— START OF Exercise data —

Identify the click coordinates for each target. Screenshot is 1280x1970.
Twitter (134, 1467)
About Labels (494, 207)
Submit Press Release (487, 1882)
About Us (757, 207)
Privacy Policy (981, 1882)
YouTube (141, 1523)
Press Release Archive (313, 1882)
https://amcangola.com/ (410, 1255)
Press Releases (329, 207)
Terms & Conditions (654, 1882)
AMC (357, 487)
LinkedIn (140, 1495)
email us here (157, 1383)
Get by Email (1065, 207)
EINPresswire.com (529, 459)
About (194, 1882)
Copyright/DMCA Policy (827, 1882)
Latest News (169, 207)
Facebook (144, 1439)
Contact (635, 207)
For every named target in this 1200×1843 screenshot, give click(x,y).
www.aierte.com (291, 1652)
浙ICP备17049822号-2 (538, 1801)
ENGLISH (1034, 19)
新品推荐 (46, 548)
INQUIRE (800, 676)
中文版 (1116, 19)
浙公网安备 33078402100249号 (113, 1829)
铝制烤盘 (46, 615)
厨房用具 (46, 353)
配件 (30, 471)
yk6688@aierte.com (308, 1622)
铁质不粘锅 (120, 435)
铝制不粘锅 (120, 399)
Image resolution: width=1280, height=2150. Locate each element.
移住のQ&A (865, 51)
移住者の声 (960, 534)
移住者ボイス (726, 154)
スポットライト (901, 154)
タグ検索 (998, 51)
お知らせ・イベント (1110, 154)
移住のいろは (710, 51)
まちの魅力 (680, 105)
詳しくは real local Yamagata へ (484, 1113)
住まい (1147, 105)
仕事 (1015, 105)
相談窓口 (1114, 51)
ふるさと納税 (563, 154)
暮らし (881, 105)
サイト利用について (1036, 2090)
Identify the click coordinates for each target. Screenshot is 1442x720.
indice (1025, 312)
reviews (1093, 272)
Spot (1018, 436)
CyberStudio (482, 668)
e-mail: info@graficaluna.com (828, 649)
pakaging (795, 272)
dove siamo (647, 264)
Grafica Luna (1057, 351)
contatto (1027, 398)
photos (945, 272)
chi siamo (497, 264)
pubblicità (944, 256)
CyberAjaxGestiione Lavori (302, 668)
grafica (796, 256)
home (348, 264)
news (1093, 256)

— END OF Exercise data —

Task prompt: Copy all of the lines shown above without changing anything in them.

Response for this exercise:
Identify the click coordinates for each target. Screenshot is 1280x1970.
Twitter (134, 1467)
About Labels (494, 207)
Submit Press Release (487, 1882)
About Us (757, 207)
Privacy Policy (981, 1882)
YouTube (141, 1523)
Press Release Archive (313, 1882)
https://amcangola.com/ (410, 1255)
Press Releases (329, 207)
Terms & Conditions (654, 1882)
AMC (357, 487)
LinkedIn (140, 1495)
email us here (157, 1383)
Get by Email (1065, 207)
EINPresswire.com (529, 459)
About (194, 1882)
Copyright/DMCA Policy (827, 1882)
Latest News (169, 207)
Facebook (144, 1439)
Contact (635, 207)
For every named target in this 1200×1843 screenshot, give click(x,y).
www.aierte.com (291, 1652)
浙ICP备17049822号-2 (538, 1801)
ENGLISH (1034, 19)
新品推荐 (46, 548)
INQUIRE (800, 676)
中文版 (1116, 19)
浙公网安备 33078402100249号 (113, 1829)
铝制烤盘 (46, 615)
厨房用具 (46, 353)
配件 (30, 471)
yk6688@aierte.com (308, 1622)
铁质不粘锅 (120, 435)
铝制不粘锅 (120, 399)
Image resolution: width=1280, height=2150. Locate each element.
移住のQ&A (865, 51)
移住者の声 (960, 534)
移住者ボイス (726, 154)
スポットライト (901, 154)
タグ検索 (998, 51)
お知らせ・イベント (1110, 154)
移住のいろは (710, 51)
まちの魅力 (680, 105)
詳しくは real local Yamagata へ (484, 1113)
住まい (1147, 105)
仕事 (1015, 105)
相談窓口 (1114, 51)
ふるさと納税 (563, 154)
暮らし (881, 105)
サイト利用について (1036, 2090)
Identify the click coordinates for each target. Screenshot is 1442x720.
indice (1025, 312)
reviews (1093, 272)
Spot (1018, 436)
CyberStudio (482, 668)
e-mail: info@graficaluna.com (828, 649)
pakaging (795, 272)
dove siamo (647, 264)
Grafica Luna (1057, 351)
contatto (1027, 398)
photos (945, 272)
chi siamo (497, 264)
pubblicità (944, 256)
CyberAjaxGestiione Lavori (302, 668)
grafica (796, 256)
home (348, 264)
news (1093, 256)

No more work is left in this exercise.